The Pan Am Space Clipper in "2001: A Space Odyssey" is one of the most iconic spaceships in movies. There is a spectacular sequence in which the streamlined shuttle from Earth rendezvous with a slowly spinning space station as "Blue Danube" by Johann Strauss plays in the background.
The Pan Am Space Clipper was so popular that the airline started taking reservations for trips to the Moon like the one that Heywood Floyd took in the film. More than 93,000 people signed up before Pan Am went out of business in December 1991.
The other iconic spaceship in the movie is Discovery One, a nuclear-powered craft that took five astronauts and a homicidal computer named HAL to Jupiter. Discovery was 460 feet (140 m) long and powered by gaseous core nuclear reactor engines. It featured a rotating hub that provided artificial gravity for its human occupants.
In 1977, "Star Wars" took us to a galaxy far, far away with some of the best spaceships in movies ever. The opening scene set the tone for this epic battle between good and evil: Princess Leia's tiny diplomatic ship is chased and overtaken by an enormous Imperial Star Destroyer that was a mile (.6 km) long.
The film also introduced audiences to three other iconic movie spaceships: the Millennium Falcon flown by smugglers Han Solo and Chewbacca; the X-wing fighter used by Luke Skywalker to destroy the Death Star; and the TIE fighters used by Imperial forces.
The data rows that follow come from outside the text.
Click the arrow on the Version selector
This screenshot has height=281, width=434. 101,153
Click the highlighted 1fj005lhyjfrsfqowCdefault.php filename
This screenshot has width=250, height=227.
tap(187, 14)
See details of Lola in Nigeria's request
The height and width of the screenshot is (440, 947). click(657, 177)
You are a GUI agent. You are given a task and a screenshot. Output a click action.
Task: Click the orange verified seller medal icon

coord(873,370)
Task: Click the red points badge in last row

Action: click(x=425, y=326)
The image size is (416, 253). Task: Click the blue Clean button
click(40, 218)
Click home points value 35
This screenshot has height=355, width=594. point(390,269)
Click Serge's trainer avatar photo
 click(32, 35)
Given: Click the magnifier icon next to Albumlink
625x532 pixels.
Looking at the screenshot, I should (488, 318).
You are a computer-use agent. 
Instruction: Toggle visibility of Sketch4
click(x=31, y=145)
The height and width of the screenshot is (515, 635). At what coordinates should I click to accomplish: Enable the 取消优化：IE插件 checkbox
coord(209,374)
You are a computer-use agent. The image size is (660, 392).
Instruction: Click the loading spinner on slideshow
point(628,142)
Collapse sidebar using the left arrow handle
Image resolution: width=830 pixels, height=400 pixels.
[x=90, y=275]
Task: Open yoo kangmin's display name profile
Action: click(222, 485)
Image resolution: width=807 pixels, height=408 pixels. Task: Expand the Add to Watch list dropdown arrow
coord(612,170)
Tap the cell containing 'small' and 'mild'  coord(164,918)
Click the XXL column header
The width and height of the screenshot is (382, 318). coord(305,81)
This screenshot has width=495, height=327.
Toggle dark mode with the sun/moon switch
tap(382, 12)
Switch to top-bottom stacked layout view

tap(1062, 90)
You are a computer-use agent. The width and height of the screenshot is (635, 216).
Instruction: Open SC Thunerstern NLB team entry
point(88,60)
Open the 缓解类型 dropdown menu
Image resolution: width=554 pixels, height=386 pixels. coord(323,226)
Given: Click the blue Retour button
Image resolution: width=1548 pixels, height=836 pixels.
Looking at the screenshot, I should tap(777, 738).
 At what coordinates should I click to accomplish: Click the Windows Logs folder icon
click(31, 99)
That same year, Steven Spielberg released "Close Encounters of the Third Kind." The movie tells the story of an electrical lineman named Roy Neary (played by Richard Dreyfuss) whose life changes after he encounters a UFO. At the end of the movie, Neary and others are drawn to Devil's Tower in Wyoming, where a giant alien ship descends to make a close encounter with humanity.
In 1979, the Starship Enterprise made its first appearance on the big screen in the appropriately titled "Star Trek: The Motion Picture." It was the first of 11 movies to feature versions of the U.S.S. Enterprise captained by either James T. Kirk or Jean Luc Picard.
That same year, the Nostromo made its appearance in the terrifying film, "Alien." The modified Lockmart CM-88B Bison Transport was a commercial towing vessel whose crew settles down on a desolate planet to investigate a strange alien signal. Three sequels would follow.
In 1996, the world found itself under attack by giant alien spaceships in "Independence Day." On July 2, an alien mothership enters Earth's orbit and deploys 36 saucer-shaped ships 15 miles wide to hover over the world's major cities. Within hours, the aliens begin destroying every major city on the planet. The humans fight back and win the day by infecting the aliens' ships with a computer virus.